Clause 26 - Payments out of Fund
Horserace Betting and Olympic Lottery Bill
3:30 pm

Mr Nick Hawkins (Surrey Heath, Conservative)
Many of the amendments would ensure that the money from the Olympic lottery goes towards sport and towards winning the bid for London 2012, to ensure that we do not run any risk of money being wasted on other matters such as bureaucracy administration or matters unconnected with sport. We felt that it was important to build some extra precautions into the Bill, which the amendments
are designed to do. Amendment No. 66 is particularly important, because it would delete subsection (6). Clause 26(2)(d) already makes it clear that money should go to the Greater London authority: we would amend that in order to restrict the purposes for which the GLA can use that money.

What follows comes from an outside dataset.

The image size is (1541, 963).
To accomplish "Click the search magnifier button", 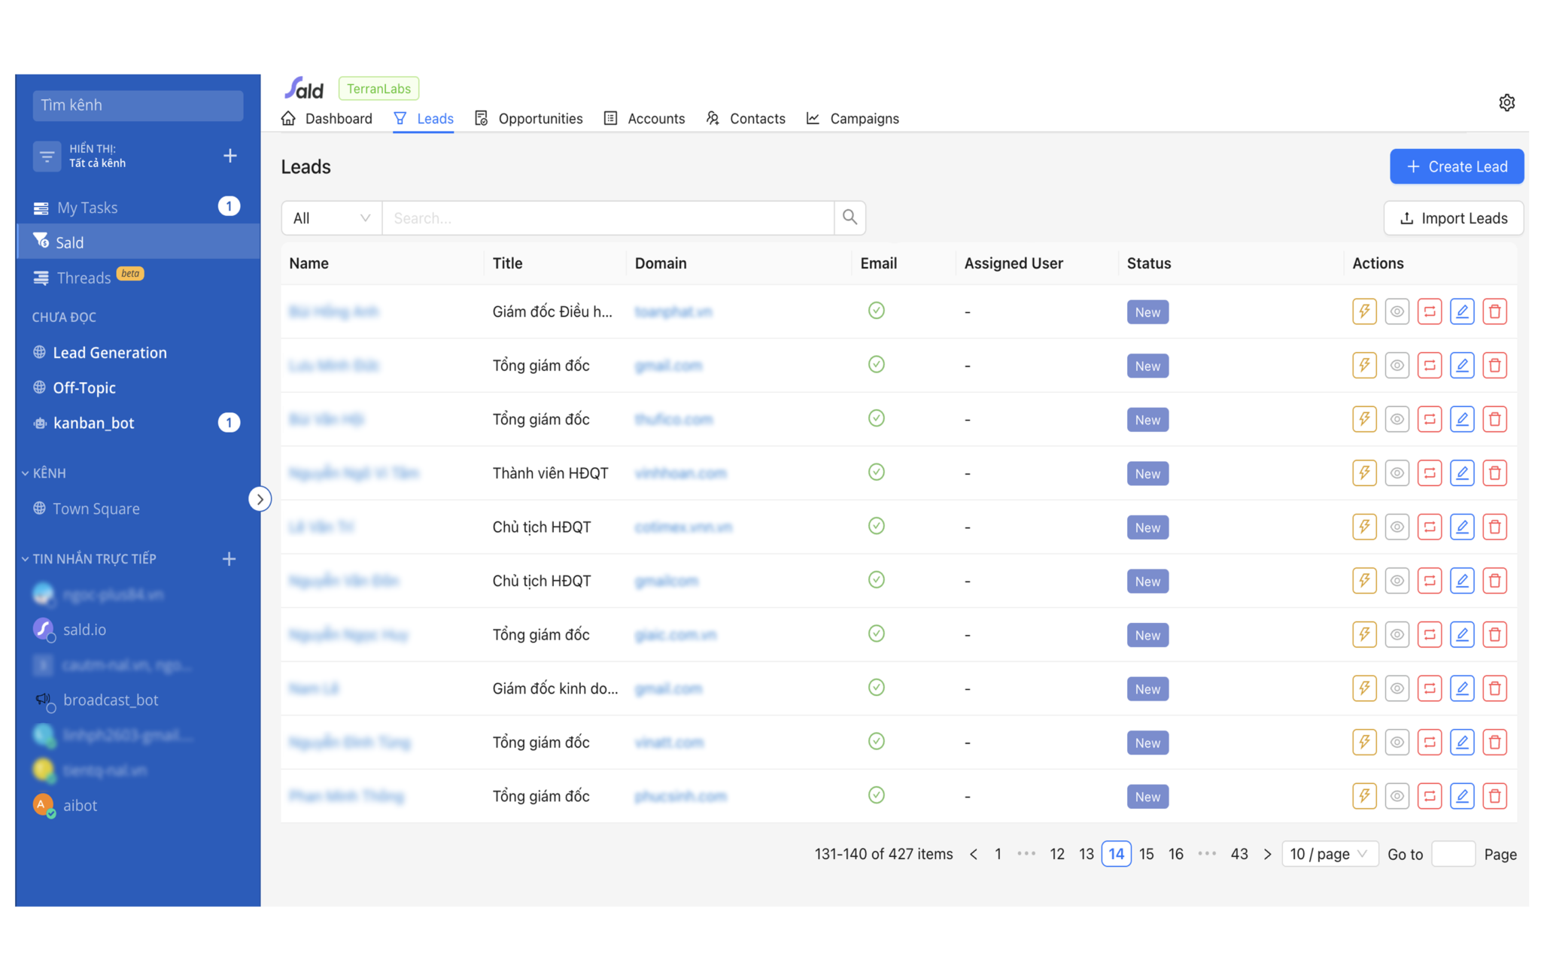I will point(850,217).
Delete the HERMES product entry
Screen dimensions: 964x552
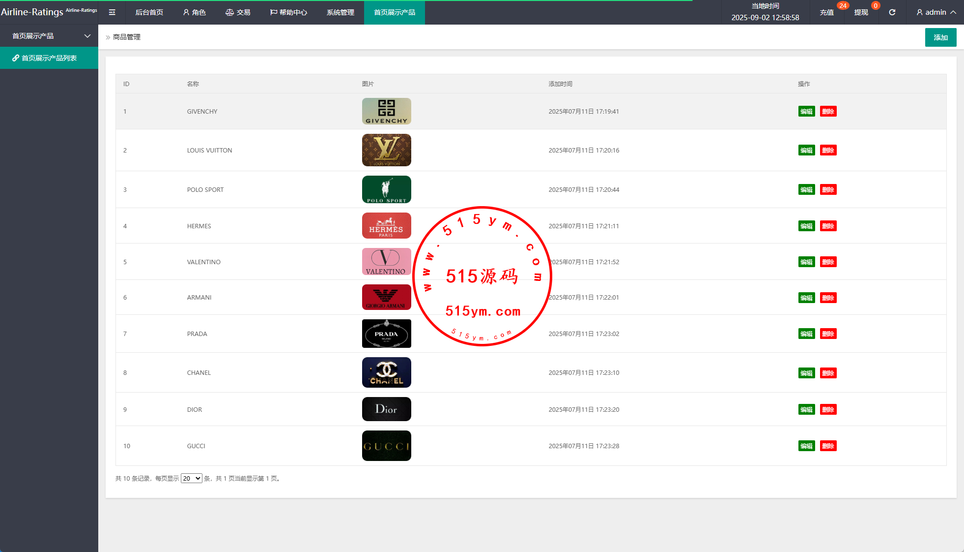pyautogui.click(x=828, y=226)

I know a number of excellent Conservative members of the GLA, and if those people were in complete control I would have enormous confidence that they would ensure that the money was spent wisely. I am suspicious of subsection (6) because I have grave doubts that the GLA will necessarily use an unfettered power—which subsection (6) would give it—just for the benefit of sport. As it stands, it is the blankest of blank cheques. To change languages, it would give the GLA carte blanche to do more or less whatever it likes with money.

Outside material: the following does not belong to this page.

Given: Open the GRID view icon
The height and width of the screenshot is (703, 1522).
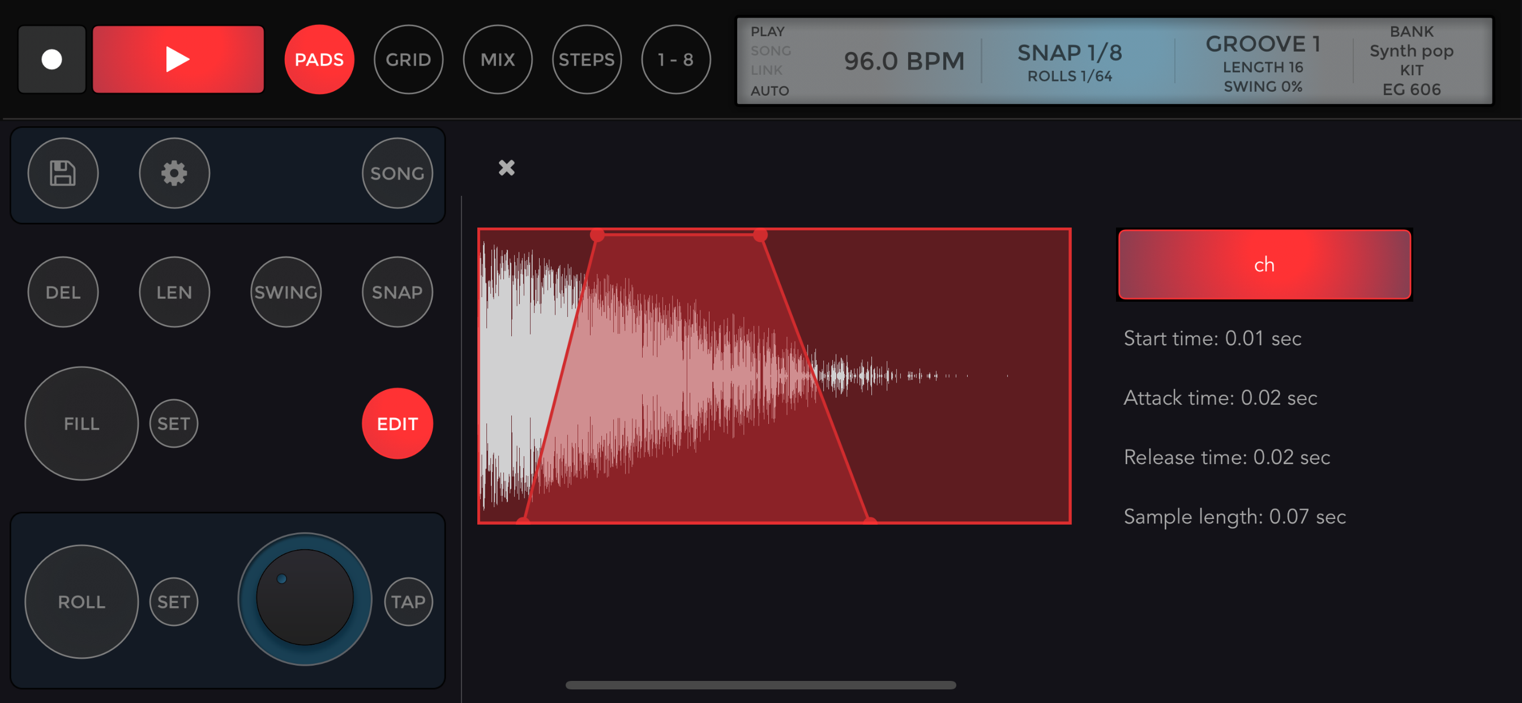Looking at the screenshot, I should [409, 59].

If one combines amendment No. 66, which would delete subsection (6), with amendment No. 63, which would ensure that the purposes for which the GLA uses the money relate to sport or the promotion of the 2012 bid, there would be proper protection. If subsection (6) is allowed to remain, it would be a recipe for a subsequent National Audit Office investigation of how the money might not have been used for proper purposes because it had not been spent by the GLA on the things that it should have been spent on—sport and the 2012 bid. I urge the Minister to consider amendments Nos. 66 and 63 in that context.
Amendment No. 64 replaces amendment No. 24, which we originally introduced. It is rather different, but it deals with an important issue. It would use the words ''the National Paralympic Committee'', rather than the National Paralympic Association.